There was an objection. The judge, looking exasperated, studied the young woman. Michelle. The judge called out to her in the midst of her confusion. Do you have anything to say for yourself? And with Michelle, there were only maddening screams trapped, all in different colors, swiveling inside her mind. She struggled to pull herself together. Your honor, that woman attacked me. The tears began to flow. Come on! A person in a suit yelled out. The judge ordered he contain himself. She came to my house and pulled me out of the doorway. I was simply trying to protect myself. She could remember the moment it happened exactly, as Whitney Houston’s version of “I’m Every Woman” played on her mother’s stereo. I’m so sorry for the damage I’ve caused. Michelle was nearing unconsciousness. She could feel vomit arising in her stomach and creeping up her throat. There was no holding back. Bluahh!

The judge’s eyes were glued to her. She had almost no concern for Michelle, but she realized Michelle had not even realized her own destiny just yet. She didn’t realize that the child she was carrying could be the next…president. She knew it was unlikely but she didn’t doubt God. She closed her eyes as it was her turn to make a decision. Either she could send her to prison, where she would bore her child, or she could give her probation and a stern curfew. She contemplated these things and sighed.

“Michelle,” said the judge, glancing over at the young woman. She sighed. “God is with you today. If it had not been for…”

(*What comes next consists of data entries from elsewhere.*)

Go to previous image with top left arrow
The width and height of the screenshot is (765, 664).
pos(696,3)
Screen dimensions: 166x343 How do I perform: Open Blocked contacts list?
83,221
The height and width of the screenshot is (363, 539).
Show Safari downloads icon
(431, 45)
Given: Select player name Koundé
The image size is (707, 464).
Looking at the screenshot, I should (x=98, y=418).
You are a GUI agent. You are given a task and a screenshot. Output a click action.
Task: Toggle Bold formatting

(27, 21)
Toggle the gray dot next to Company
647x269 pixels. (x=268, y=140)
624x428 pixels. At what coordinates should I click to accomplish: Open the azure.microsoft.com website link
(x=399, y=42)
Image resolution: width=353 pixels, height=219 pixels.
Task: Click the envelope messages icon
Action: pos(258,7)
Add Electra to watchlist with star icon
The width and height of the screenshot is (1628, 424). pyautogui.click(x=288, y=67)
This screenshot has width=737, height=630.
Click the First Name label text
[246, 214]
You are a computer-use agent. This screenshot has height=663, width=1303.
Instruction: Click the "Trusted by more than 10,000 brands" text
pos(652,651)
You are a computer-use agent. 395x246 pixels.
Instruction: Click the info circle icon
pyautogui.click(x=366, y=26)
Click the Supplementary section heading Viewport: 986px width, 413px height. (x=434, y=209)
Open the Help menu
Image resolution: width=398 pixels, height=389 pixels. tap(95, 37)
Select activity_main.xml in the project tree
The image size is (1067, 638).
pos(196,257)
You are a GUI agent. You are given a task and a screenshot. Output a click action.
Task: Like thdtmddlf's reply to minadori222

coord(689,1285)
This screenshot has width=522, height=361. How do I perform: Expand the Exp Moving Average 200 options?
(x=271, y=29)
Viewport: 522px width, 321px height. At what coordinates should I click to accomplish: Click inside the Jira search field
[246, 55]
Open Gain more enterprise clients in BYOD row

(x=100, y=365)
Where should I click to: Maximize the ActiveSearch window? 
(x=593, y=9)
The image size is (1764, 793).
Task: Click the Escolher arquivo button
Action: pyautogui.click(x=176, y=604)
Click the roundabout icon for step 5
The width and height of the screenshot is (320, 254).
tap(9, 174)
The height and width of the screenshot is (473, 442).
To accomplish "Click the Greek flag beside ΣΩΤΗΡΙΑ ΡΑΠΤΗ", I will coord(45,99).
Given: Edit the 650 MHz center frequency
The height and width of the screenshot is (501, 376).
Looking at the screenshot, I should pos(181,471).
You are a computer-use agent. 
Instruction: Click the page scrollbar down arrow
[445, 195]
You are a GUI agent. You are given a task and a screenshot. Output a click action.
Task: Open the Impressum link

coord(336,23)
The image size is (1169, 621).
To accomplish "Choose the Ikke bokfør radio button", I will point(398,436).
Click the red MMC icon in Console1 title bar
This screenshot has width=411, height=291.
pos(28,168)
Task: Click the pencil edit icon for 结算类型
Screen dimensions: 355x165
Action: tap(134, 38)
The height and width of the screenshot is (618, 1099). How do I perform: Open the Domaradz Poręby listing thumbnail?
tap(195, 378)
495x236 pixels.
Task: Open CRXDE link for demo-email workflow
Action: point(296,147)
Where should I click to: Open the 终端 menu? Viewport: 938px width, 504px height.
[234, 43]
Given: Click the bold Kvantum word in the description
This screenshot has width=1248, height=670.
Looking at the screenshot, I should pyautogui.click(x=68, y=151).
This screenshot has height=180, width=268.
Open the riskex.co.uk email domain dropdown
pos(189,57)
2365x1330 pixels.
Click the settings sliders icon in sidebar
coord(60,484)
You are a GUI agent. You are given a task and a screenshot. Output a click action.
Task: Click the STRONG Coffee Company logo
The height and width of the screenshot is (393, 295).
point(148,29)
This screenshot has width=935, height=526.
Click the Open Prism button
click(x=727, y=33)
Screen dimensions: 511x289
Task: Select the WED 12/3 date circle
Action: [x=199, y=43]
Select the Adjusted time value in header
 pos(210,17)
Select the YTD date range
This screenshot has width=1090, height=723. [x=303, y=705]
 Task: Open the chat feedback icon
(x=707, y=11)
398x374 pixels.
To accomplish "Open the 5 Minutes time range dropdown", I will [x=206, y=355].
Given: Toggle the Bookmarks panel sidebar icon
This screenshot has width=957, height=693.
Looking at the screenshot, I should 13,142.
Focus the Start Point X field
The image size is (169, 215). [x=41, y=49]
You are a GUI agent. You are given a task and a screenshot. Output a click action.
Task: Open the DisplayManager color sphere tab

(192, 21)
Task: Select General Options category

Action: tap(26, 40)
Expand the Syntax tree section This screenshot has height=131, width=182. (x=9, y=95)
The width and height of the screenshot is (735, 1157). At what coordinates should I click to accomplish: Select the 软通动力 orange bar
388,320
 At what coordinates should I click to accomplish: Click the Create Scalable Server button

When February came, the young woman was happy, regardless of the circumstances. No one could take away her smile. As she, her mother Christine and her child’s paternal grandmother Ruth walked into the hospital, she breathed deeply and kept her eyes on above. Then she came rushing back like a salmon to its birth spring. And with Michelle, there were no more maddening screams and the different colors were no longer swiveling inside her mind. She began to cry salty tears of joy as she beheld her newborn child. At that moment she promised herself she wouldn’t name it after Mavis. And when she was finally able to hold her spawn, she drifted away. Later, when everyone had left them, she could only feel the throbbing of her and her son’s heartbeat.